Ной слегка улыбнулся. «Это шутка, — подумал он, — пусть грубая, но все-таки шутка. Если они превратят это в шутку, то все еще не так уж плохо». Но его сосед по койке, долговязый фермер из Южной Калифорнии, сидевший обхватив голову руками, тихо и вполне серьезно заявил:
— Это ваша нация втянула нас в войну. Так почему же сейчас вы не можете вести себя как люди? — И Ной понял, что это совсем не похоже на шутку.
Он медленно прошел к своей койке, опустив глаза, чтобы не встретиться взглядом с другими, но чувствовал, что все смотрят на него. Даже те, что играли в покер, прекратили игру, когда он проходил мимо них к своей койке. Даже новичок Уайтэкр, казавшийся довольно славным парнем и сам пострадавший в этот день от начальства, сидел на своей вновь заправленной койке и недружелюбно смотрел на него.

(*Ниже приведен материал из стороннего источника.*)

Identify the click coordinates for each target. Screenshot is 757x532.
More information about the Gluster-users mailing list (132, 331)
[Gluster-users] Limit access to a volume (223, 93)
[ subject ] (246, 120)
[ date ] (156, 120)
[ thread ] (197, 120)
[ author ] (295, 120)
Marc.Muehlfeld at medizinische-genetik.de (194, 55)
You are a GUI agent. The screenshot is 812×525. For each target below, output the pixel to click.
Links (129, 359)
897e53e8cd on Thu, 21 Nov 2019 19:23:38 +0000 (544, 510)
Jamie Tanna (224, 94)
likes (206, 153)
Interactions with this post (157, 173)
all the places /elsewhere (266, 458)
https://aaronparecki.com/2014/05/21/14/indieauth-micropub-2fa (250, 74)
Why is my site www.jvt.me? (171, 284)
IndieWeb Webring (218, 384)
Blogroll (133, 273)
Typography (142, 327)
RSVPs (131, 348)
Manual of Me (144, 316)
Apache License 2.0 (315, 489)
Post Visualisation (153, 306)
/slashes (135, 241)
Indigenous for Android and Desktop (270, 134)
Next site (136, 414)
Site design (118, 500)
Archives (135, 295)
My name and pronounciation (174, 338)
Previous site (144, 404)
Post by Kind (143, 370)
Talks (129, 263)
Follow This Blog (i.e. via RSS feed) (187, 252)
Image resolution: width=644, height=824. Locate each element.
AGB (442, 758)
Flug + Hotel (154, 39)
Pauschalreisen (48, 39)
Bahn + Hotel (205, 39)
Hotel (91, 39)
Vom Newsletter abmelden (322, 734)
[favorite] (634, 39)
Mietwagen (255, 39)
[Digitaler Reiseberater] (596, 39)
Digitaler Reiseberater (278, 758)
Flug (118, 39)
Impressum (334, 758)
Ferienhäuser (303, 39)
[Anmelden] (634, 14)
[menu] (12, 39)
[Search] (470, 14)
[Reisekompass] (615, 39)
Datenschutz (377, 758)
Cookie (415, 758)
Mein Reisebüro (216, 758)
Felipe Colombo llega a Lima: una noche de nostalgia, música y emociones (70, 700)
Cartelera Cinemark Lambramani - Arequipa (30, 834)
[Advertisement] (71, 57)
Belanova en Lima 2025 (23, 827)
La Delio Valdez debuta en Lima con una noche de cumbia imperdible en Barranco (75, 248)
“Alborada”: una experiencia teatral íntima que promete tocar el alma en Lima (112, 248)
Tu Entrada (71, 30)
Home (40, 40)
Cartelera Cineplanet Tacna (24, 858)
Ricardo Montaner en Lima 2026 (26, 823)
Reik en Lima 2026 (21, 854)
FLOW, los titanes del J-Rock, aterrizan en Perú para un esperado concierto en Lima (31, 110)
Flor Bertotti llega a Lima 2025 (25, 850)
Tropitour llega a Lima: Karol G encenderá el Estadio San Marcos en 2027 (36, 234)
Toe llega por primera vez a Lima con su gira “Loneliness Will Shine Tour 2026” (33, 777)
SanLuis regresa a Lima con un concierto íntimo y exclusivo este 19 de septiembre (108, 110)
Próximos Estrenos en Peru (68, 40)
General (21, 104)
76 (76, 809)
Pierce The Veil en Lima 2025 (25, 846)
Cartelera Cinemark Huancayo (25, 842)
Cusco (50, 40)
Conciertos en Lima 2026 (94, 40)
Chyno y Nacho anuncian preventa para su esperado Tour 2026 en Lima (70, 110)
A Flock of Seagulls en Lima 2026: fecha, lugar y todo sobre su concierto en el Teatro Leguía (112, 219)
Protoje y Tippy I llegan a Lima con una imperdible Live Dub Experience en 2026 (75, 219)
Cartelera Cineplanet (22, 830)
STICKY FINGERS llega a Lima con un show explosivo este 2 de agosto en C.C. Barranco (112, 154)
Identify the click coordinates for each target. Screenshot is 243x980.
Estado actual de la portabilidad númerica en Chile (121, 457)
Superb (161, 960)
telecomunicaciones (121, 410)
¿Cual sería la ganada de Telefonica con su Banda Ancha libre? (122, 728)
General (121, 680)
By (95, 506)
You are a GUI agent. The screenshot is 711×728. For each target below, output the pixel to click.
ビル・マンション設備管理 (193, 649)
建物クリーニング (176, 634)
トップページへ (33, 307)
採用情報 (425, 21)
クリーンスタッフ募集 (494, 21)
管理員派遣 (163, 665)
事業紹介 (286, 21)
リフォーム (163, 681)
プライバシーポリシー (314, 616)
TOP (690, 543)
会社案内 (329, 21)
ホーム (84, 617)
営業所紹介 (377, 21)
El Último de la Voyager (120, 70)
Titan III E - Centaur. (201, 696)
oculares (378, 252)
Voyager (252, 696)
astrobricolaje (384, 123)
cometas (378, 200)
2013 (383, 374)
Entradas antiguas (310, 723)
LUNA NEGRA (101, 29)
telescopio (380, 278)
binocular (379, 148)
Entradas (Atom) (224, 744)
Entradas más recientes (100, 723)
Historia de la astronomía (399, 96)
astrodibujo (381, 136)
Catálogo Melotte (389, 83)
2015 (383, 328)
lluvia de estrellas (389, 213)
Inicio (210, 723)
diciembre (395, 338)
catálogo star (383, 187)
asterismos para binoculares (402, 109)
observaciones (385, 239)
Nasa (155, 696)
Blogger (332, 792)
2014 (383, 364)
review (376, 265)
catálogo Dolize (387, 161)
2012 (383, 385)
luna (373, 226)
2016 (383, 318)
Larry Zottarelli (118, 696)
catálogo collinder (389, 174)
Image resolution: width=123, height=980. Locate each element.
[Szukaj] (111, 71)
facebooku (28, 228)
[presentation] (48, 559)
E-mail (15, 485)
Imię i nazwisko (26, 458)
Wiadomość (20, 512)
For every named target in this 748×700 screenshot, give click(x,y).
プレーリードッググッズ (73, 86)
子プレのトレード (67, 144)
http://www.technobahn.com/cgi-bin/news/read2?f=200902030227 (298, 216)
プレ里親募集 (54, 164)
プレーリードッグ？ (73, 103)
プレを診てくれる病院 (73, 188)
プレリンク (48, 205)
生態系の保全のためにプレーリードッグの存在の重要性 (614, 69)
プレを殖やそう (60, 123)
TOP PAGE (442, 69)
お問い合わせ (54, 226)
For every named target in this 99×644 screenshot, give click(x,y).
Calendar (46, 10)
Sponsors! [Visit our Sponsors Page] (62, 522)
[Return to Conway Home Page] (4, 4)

«Странно, — подумал Ной. — Но это пройдет, это пройдет…» Он достал оливкового цвета картонную коробку, в которой хранил почтовую бумагу, сел на койку и начал писать письмо Хоуп.
«Дорогая, — писал он, — я только что окончил свою домашнюю работу; я протер сотни стекол так же любовно, как ювелир отшлифовывает пятидесятикаратный бриллиант для возлюбленной бутлегера[51]. Не знаю, как бы я выглядел в бою с немецким пехотинцем или японским солдатом морской пехоты, но мои окна могут состязаться с их отборными войсками в любое время…»
— Еврей не виноват, — четко произнес кто-то из игравших в покер. — Просто они хитрее всех. Вот почему их так мало в армии, и вот почему они зарабатывают столько денег. Я их не обвиняю. Был бы я похитрее, меня бы тоже здесь не было. Сидел бы я в отеле в Вашингтоне и только смотрел, как катятся ко мне денежки.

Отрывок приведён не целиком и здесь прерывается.